The most underrated software engineering skill is restraint.
Not brilliance.
Not speed.
Not knowing the newest framework.
Restraint.
Marcus Aurelius put it more sharply:
“Wipe out imagination: check desire: extinguish appetite: keep the ruling faculty in its own power.”
Marcus Aurelius, Meditations
That is a codebase management principle.
Wipe out the fantasy of the perfect rewrite.
Check the desire to fix every irritating thing the moment you see it.
Extinguish the appetite to chase every new language, framework, pattern, or architectural idea because it feels cleaner than what you have.
Keep the team’s judgment in its own power.
The discipline to finish the boring migration before starting the exciting rewrite.
The discipline to clean the boundary before adding another feature through it.
The discipline to say “not yet” even when the idea is good.
That is how codebases stay healthy.
Most teams do not damage their codebase because they lack smart people. They damage it because smart people keep chasing the work that feels most interesting instead of the work the system needs most.

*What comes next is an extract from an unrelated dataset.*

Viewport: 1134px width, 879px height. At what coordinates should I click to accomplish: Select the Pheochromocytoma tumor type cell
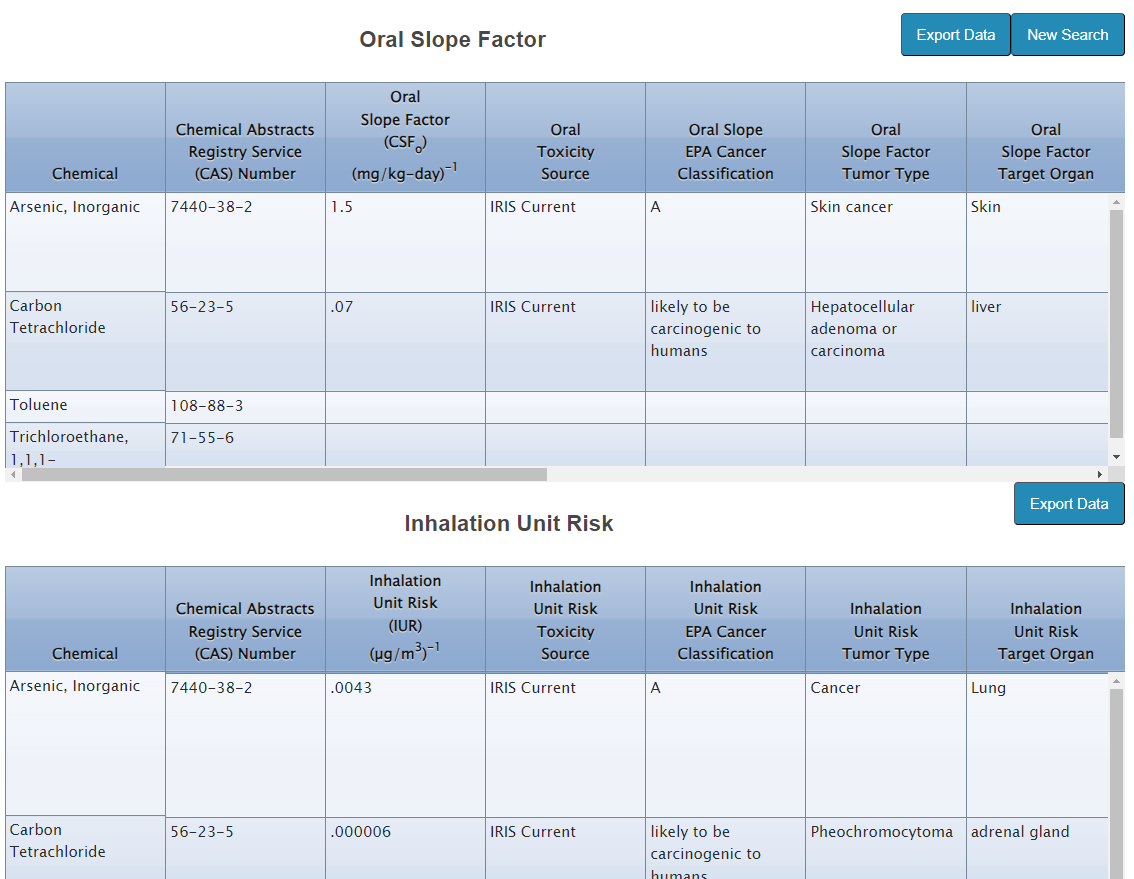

Refactoring feels productive.
New architecture feels strategic.
New services feel modern.
New frameworks feel energizing.
But a disciplined codebase is not built by excitement. It is built by self-denial.
Doing the necessary thing in the right order.
Even when the unnecessary thing is more beautiful.
Interesting Work Is Not Always Important Work
“Everywhere means nowhere.”
Seneca, Moral Letters to Lucilius
Developers are naturally drawn toward interesting problems.
That is not a flaw. It is part of what makes good engineers valuable. Curiosity drives learning. Taste drives improvement. Irritation with messy code often points toward a real problem.
But technical interest is not the same thing as technical priority.
Sometimes the most valuable work is dull.
Finishing the migration.
Deleting the unused code.
Writing the missing documentation.
Adding the boring validation.
Cleaning up the deployment script.
Breaking one dependency cycle.
Moving one business rule to the right place.
None of that feels like a dramatic leap forward.
It is still the work that makes the next leap possible.
The disciplined team does not ask, “What would be fun to improve?”
They ask, “What does the system need next?”
Those are different questions.
One optimizes for developer energy.
The other optimizes for codebase health.
Refactoring Can Be Procrastination
“With every accident, ask yourself what abilities you have for making a proper use of it.”
Epictetus, Enchiridion
Refactoring has a clean reputation.
It sounds responsible. It sounds technical. It sounds like the work mature teams do.
Sometimes it is.
Sometimes it is procrastination with better branding.
Every experienced engineer has felt this pull. You open a file to make a small change. The class is ugly. The naming is bad. The boundaries are wrong. The data access pattern bothers you. Suddenly the original task looks smaller and less interesting than the cleanup you now want to do.
The cleanup may be valid.
It may also be a trap.
The question is not, “Could this be better?”
Of course it could.
The question is, “Does this need to be better now?”
If the answer is yes, fix it.
If the answer is no, capture it, finish the work, and keep moving.
Discipline is not ignoring technical debt. Discipline is refusing to let every irritation become a detour.
The codebase does not get healthier when every developer follows their own sense of annoyance.
It gets healthier when the team improves the system deliberately.
Standards Are How Restraint Scales
“You must be one man, either good or bad.”
Epictetus, Enchiridion
Personal discipline matters.
Team discipline matters more.
A codebase cannot depend on every engineer making the right judgment call in isolation every day. That is not a system. That is a collection of preferences.
Standards turn restraint into something the team can share.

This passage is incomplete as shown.